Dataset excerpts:
⁂

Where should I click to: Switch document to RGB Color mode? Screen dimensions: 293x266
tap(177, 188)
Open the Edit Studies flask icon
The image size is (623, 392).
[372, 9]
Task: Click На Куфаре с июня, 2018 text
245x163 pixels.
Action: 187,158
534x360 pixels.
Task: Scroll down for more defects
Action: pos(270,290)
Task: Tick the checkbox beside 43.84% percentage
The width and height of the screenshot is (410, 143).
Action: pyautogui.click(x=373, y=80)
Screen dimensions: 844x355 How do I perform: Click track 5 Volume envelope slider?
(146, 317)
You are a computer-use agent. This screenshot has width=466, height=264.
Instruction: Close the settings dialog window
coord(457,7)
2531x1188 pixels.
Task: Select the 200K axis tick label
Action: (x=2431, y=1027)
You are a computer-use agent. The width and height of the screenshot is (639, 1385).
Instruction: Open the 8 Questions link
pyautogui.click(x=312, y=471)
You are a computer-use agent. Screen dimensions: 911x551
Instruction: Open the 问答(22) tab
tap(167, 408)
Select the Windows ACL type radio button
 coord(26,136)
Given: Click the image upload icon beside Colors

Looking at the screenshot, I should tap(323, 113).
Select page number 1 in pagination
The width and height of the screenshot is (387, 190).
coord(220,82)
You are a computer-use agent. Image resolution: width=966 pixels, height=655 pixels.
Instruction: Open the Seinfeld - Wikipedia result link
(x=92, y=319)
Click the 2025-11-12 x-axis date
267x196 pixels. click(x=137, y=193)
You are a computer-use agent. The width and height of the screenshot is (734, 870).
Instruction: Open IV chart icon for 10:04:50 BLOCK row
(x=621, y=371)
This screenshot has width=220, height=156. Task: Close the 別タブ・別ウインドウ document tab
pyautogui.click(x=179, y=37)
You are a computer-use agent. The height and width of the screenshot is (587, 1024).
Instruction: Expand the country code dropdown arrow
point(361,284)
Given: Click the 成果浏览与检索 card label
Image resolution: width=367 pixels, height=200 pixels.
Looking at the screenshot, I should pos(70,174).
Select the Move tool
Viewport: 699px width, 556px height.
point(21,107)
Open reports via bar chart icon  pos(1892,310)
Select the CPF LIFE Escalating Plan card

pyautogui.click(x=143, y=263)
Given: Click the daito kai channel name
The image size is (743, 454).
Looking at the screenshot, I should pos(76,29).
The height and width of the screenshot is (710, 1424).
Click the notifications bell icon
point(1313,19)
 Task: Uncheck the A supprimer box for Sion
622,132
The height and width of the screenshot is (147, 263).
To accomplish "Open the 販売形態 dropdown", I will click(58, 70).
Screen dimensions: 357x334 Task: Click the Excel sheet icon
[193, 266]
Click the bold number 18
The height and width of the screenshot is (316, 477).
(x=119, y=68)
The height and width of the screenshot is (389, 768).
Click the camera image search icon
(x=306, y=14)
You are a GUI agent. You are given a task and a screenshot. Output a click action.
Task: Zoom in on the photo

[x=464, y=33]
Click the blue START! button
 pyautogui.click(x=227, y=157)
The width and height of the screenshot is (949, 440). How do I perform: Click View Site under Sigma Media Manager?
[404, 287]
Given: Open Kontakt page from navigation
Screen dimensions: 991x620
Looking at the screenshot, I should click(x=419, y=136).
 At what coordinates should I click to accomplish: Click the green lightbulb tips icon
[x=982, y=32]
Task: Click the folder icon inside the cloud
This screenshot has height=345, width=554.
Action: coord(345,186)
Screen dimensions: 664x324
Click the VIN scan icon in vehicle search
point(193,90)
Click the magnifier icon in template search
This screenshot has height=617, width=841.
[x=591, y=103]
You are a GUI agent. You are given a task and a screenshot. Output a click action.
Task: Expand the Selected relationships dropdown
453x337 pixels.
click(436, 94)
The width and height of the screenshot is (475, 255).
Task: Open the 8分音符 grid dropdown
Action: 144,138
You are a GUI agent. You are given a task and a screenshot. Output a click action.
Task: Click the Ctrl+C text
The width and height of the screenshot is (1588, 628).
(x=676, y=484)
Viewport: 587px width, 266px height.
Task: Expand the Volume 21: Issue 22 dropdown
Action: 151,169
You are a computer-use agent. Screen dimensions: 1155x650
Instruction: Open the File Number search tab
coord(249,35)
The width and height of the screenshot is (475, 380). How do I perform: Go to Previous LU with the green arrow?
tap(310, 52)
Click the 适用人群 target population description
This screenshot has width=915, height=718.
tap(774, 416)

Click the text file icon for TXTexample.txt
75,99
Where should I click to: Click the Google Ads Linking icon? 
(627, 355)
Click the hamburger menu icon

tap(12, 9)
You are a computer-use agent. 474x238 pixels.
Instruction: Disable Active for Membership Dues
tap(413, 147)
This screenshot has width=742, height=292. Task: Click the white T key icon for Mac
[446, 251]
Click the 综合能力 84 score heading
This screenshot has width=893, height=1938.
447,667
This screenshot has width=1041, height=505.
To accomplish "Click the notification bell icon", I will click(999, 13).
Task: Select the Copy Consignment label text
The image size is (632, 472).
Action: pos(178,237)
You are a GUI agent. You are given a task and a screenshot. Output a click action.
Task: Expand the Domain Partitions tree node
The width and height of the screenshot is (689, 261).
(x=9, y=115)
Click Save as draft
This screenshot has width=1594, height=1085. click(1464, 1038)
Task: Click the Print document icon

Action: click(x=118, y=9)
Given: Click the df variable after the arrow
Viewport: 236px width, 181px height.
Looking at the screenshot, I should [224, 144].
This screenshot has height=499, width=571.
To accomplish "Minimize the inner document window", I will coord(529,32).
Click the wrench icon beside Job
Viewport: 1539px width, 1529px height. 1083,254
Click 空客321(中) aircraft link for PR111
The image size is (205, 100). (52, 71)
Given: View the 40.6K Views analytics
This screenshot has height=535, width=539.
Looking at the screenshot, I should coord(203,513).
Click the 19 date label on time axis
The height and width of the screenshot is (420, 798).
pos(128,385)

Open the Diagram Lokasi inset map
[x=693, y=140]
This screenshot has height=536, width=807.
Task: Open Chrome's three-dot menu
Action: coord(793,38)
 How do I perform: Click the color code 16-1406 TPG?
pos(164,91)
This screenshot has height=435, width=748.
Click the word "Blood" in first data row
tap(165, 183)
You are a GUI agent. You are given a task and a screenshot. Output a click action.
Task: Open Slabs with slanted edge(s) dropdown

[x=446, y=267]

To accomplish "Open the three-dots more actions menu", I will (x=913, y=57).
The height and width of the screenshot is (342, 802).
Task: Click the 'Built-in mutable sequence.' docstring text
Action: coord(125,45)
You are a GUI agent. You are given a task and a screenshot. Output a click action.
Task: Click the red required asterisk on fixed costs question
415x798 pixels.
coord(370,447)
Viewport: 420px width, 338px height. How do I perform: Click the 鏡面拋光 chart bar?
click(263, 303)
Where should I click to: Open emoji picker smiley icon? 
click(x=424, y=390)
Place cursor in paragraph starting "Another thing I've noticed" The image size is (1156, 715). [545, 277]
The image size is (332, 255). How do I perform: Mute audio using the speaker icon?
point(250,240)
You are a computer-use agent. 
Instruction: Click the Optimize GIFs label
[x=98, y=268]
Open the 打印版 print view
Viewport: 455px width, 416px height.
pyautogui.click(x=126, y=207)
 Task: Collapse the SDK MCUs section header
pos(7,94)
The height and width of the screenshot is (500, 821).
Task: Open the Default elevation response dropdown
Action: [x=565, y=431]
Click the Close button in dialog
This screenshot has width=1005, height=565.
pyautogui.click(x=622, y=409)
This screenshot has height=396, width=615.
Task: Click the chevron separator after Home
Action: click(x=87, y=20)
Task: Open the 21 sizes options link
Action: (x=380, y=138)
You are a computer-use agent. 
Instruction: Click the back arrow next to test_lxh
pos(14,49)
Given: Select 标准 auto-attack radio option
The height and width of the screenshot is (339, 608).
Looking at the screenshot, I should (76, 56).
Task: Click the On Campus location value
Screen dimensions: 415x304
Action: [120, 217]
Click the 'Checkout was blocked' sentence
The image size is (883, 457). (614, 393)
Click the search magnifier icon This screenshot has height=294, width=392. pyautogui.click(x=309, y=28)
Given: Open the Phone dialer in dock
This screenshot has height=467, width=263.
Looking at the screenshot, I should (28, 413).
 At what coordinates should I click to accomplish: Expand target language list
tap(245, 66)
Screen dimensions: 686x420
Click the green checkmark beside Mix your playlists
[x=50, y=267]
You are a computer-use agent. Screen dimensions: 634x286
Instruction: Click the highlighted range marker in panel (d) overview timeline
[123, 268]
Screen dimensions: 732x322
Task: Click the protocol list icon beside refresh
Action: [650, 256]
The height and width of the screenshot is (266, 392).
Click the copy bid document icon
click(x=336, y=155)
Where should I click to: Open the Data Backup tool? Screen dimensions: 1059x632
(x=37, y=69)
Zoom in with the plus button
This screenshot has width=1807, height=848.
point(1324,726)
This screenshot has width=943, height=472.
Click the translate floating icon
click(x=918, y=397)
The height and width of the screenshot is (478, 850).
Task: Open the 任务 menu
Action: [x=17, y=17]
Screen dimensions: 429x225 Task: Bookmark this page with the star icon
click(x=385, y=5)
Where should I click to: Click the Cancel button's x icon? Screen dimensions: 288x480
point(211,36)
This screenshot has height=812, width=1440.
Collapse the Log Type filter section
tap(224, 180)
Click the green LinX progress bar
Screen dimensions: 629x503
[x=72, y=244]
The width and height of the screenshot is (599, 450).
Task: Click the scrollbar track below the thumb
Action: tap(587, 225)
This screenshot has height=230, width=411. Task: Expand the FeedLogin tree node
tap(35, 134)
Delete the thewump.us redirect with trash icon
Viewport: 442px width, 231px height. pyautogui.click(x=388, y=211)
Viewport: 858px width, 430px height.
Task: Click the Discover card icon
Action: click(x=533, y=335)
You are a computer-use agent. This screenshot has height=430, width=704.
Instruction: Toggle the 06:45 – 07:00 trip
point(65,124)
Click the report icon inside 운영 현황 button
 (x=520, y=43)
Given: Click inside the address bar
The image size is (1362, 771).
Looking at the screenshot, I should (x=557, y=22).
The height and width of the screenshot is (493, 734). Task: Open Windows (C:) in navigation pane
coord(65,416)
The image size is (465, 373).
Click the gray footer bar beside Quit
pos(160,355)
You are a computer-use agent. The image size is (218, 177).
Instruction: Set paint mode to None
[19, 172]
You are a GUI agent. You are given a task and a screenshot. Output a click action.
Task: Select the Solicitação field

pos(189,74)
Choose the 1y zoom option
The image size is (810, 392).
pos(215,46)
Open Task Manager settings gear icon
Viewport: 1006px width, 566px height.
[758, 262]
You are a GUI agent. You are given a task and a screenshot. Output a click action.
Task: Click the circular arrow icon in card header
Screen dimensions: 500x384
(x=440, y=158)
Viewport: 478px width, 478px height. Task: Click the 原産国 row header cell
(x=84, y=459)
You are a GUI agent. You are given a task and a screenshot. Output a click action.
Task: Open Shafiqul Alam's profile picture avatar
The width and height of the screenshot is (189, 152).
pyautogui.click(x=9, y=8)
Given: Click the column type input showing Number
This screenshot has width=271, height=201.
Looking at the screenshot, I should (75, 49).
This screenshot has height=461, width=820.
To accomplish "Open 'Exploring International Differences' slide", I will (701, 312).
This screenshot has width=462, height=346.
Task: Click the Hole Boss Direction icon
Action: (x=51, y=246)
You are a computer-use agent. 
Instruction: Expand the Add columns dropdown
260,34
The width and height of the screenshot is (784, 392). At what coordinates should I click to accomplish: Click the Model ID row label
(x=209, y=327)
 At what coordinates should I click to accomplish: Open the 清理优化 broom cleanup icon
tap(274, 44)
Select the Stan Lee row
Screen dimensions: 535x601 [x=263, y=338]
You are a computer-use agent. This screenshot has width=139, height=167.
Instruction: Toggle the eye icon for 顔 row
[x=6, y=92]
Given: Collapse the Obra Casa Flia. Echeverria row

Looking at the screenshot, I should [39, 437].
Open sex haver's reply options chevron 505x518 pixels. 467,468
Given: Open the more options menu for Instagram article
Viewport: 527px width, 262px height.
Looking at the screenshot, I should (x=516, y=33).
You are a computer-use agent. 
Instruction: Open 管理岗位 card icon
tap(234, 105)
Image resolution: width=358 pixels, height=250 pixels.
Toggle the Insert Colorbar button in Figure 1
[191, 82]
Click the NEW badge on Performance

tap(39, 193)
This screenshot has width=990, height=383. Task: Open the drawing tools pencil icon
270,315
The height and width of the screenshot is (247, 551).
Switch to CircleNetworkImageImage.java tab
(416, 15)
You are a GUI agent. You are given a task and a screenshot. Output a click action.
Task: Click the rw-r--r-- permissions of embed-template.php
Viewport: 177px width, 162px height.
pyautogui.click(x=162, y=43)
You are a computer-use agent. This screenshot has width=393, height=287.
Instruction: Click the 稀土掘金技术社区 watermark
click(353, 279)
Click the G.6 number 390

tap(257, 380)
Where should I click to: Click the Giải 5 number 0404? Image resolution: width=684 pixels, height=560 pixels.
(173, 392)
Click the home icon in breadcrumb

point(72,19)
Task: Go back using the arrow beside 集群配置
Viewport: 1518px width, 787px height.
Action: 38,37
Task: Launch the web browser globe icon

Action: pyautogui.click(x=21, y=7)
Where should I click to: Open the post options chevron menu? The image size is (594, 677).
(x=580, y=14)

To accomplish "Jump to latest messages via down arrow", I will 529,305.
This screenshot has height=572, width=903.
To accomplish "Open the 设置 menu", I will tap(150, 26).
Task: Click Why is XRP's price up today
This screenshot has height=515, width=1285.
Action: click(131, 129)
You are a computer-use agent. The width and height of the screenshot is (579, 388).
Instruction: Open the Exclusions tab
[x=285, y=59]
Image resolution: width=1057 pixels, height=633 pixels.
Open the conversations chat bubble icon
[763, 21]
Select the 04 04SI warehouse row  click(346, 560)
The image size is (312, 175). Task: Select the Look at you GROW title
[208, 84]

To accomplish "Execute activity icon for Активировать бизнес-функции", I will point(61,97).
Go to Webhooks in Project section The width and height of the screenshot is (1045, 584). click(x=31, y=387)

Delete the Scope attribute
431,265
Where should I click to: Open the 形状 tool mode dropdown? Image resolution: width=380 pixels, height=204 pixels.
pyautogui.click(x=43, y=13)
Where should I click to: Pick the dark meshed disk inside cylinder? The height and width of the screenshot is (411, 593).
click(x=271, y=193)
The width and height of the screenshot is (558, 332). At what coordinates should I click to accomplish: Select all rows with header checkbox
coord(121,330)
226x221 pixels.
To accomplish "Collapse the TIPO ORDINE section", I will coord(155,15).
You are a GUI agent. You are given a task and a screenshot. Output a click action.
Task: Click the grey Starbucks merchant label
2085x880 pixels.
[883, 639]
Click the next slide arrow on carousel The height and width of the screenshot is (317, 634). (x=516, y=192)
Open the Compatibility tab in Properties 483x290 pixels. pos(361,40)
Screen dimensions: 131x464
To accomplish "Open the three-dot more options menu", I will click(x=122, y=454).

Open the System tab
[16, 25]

⁂

WHAT YOU HAVE TO DO
Each line that contains the string "magnifier" should be copied from the data above.

EXPECTED ANSWER
Click the magnifier icon in template search
Click the search magnifier icon This screenshot has height=294, width=392. pyautogui.click(x=309, y=28)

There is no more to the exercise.